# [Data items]
────────────────────────────────────────

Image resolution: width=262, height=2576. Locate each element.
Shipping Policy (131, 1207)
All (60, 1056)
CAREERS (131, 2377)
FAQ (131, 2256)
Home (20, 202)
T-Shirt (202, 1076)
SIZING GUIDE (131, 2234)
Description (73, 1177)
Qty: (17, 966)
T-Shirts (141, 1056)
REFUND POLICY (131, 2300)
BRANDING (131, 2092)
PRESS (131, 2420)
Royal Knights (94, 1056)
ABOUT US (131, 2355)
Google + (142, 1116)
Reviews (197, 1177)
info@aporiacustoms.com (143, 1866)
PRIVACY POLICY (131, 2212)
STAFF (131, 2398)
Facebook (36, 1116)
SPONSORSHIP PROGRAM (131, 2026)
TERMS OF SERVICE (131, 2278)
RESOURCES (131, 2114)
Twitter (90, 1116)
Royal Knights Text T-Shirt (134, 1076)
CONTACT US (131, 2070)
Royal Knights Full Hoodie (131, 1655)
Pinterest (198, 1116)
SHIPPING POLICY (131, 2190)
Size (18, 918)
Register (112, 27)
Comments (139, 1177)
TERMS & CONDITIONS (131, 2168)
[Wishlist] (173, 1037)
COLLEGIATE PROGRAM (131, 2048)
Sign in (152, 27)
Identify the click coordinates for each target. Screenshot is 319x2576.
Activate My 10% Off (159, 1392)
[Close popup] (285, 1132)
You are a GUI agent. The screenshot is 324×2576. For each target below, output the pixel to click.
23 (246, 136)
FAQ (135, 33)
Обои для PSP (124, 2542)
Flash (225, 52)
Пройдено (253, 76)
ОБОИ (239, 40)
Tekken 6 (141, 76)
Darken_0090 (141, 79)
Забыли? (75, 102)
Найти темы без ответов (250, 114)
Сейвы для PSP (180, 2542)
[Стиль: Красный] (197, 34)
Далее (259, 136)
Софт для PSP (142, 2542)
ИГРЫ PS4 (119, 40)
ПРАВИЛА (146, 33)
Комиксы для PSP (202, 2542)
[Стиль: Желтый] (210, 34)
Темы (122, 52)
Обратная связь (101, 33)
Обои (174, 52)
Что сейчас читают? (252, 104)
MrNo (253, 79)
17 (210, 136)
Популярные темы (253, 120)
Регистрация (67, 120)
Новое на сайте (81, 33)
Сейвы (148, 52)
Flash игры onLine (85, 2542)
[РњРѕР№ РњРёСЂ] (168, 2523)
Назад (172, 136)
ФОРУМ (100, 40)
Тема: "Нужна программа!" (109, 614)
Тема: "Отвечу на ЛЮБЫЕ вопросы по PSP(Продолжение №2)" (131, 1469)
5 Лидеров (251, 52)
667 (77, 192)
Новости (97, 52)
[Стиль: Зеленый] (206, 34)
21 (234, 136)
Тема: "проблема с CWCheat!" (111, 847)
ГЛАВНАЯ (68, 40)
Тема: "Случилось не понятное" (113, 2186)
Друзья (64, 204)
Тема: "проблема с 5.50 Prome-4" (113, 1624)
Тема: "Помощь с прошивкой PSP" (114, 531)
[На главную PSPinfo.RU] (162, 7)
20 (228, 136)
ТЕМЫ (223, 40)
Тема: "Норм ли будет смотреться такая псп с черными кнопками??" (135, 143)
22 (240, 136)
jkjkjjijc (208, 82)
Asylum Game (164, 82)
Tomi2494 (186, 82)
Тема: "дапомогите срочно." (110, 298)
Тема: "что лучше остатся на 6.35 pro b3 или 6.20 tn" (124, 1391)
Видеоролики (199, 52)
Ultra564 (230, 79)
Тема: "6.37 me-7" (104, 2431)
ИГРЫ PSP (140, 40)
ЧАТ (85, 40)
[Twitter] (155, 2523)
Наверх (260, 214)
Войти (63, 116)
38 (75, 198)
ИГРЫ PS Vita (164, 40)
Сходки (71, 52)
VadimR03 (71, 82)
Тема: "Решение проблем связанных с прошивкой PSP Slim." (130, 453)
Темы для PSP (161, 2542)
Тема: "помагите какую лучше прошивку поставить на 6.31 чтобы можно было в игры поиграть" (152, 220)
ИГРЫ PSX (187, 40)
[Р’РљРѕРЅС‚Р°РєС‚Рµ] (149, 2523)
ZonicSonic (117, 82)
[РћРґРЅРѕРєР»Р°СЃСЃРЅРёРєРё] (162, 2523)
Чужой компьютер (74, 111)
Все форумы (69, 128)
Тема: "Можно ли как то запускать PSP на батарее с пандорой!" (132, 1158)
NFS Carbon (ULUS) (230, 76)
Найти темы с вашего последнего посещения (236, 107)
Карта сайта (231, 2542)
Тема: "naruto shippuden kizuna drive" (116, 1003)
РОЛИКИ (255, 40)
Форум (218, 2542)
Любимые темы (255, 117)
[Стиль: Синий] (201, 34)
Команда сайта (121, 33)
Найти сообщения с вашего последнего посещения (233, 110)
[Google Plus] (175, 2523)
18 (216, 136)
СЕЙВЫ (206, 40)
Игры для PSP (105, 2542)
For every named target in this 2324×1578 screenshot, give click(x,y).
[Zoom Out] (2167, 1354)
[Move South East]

────────────────────────────────────────

Please write out, exactly as they appear above, only the lines in the stretch from the line with "FAQ (131, 2256)" through the line with "Flash (225, 52)".

FAQ (131, 2256)
Home (20, 202)
T-Shirt (202, 1076)
SIZING GUIDE (131, 2234)
Description (73, 1177)
Qty: (17, 966)
T-Shirts (141, 1056)
REFUND POLICY (131, 2300)
BRANDING (131, 2092)
PRESS (131, 2420)
Royal Knights (94, 1056)
ABOUT US (131, 2355)
Google + (142, 1116)
Reviews (197, 1177)
info@aporiacustoms.com (143, 1866)
PRIVACY POLICY (131, 2212)
STAFF (131, 2398)
Facebook (36, 1116)
SPONSORSHIP PROGRAM (131, 2026)
TERMS OF SERVICE (131, 2278)
RESOURCES (131, 2114)
Twitter (90, 1116)
Royal Knights Text T-Shirt (134, 1076)
CONTACT US (131, 2070)
Royal Knights Full Hoodie (131, 1655)
Pinterest (198, 1116)
SHIPPING POLICY (131, 2190)
Size (18, 918)
Register (112, 27)
Comments (139, 1177)
TERMS & CONDITIONS (131, 2168)
[Wishlist] (173, 1037)
COLLEGIATE PROGRAM (131, 2048)
Sign in (152, 27)
Identify the click coordinates for each target. Screenshot is 319x2576.
Activate My 10% Off (159, 1392)
[Close popup] (285, 1132)
You are a GUI agent. The screenshot is 324×2576. For each target below, output the pixel to click.
23 (246, 136)
FAQ (135, 33)
Обои для PSP (124, 2542)
Flash (225, 52)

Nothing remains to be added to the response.